色とりどりの花々に囲まれ、新緑の中にすっくと立つ、「ムーミン屋敷」—Journal-ONE撮影
地下から始まる「ムーミン屋敷」
「地下室は貯蔵庫なんです」とスタッフの案内が始まった。
「ここには、種から生える白い生き物が住んでいるんですよ」
入り口の隅の覗き窓からは、小さな白い影が揺れていた。ニョロニョロである。種から生まれ、奇数で動く不思議な生き物だ。体が電気を帯びていて、地下室の照明を発電しているのだという。よく見ると、あちこちにいる。群れている。静かに、揺れている。なんとも不気味で、なんとも愛らしい、妙な生き物である。
地下室には、食料や道具が並んでいる。リンゴもある。「ムーミン屋敷の全部の階にリンゴがあるんです」とスタッフが教えてくれた。探してみると、たしかにあちこちにリンゴが隠れている。遊び心だ。

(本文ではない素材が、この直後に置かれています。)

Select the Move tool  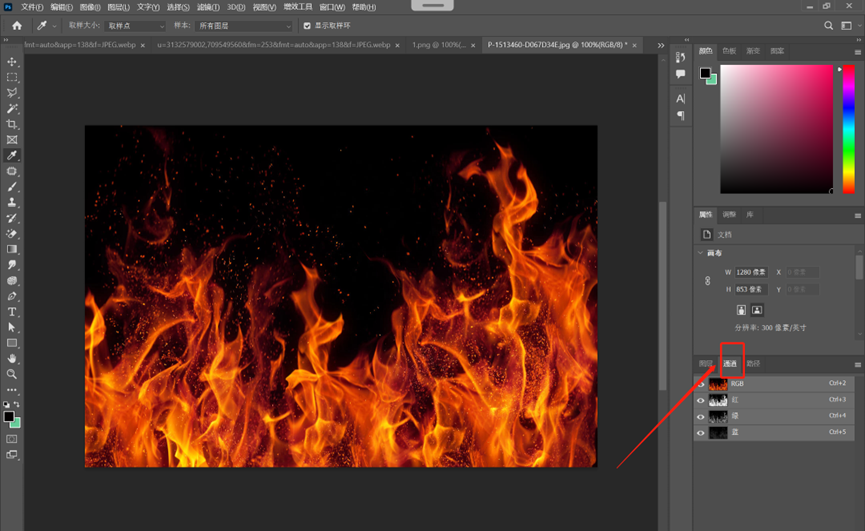[12, 61]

生活感あふれる小物たちが所狭しと並ぶ、ムーミン屋敷地下_貯倉庫 © Moomin Characters™
「ムーミン屋敷」の合理的な茶目っ気
階段を上がって1階へ。ダイニングルームだ。大きなテーブルがあり、その周りに椅子が並んでいる。そのうちの一つが、やけに高い。よく見ると、本が6冊、積み重ねられている。
「リトルミイの椅子なんです」とスタッフが笑って言った。
なるほど、と思った。小さなミイが、みんなと同じ目線で食事ができるように、本で高さを出しているのだ。なんとも合理的で、かつ茶目っ気たっぷり。リトルミイらしい茶目っ気たっぷりの工夫である。

リトルミイの声が聞こえてきそうな、「ムーミン屋敷」1階の大きなテーブル。ムーミン屋敷1F_ダイニングテーブル① © Moomin Characters™
「ムーミン屋敷」を温めるストーブ
壁には堂々たるタイル張りのストーブ。ムーミンパパが、このストーブの形に惚れ込んで屋敷を建てたというのだから、男のこだわりというものは、時に突拍子もない。
けれど、その無骨な箱庭に「色」を添えるのは、やはりムーミンママの仕事である。貝殻や花を愛でる彼女が、壁のクロスに林檎の刺繍をほどこし、殺風景な空間を「家庭」へと変えていったのだ。

ムーミンパパお気に入りの立派なストーブが構える1階。ムーミン屋敷1F_ダイニングとタイルストーブ © Moomin Characters™
「ムーミン屋敷」の静かな献身
テーブルの上には、ムーミンママのバッグが置いてあった。黒いハンドバッグである。中を覗くと、お腹の薬、キャラメル、救急用品が入っている。
「ムーミンママのバッグは、みんなのために欠かせない大切なものを入れているんです。ムーミンママの優しさと、愛のこもったハンドバックなんですよ」
羽毛田さんが言っていた言葉を思い出した。そうなのだ。ムーミンママは、いつも誰かのために何かを用意している。お腹が痛くなった人のために薬を、疲れた人のためにキャラメルを。自分のことは、後回しだ。
これは、美しい生き方だと思う。けれど同時に、少し切ない生き方でもある。ムーミンママは、自分のために何を望んでいるのだろうか。ムーミンママ自身は、幸せなのだろうか――そんなことを考えていた。

ムーミン屋敷2F_ママのハンドバック © Moomin Characters™
「ムーミン屋敷」の屋根裏の秘密
階段を上がって2階へ。ここにはムーミントロールの部屋と、ムーミントロールのガールフレンド、スノークのおじょうさんが滞在している。
そしてその上には、屋根裏へと続く縄梯子が垂れ下がっていた。
「ここがムーミンパパの書斎なんです。梯子を引き上げれば、もう誰も入ってこれません」
一階ではムーミンママが誰彼かまわず迎え入れ、温かなスープを振る舞っているというのに、当の主人は屋根裏で一人、梯子を外して籠城(ろうじょう)を決め込むというわけだ。ふと思った。
誰かを受け入れ、寛容であるためには、まず自分自身をしっかりと保つための「聖域」が必要なのだ。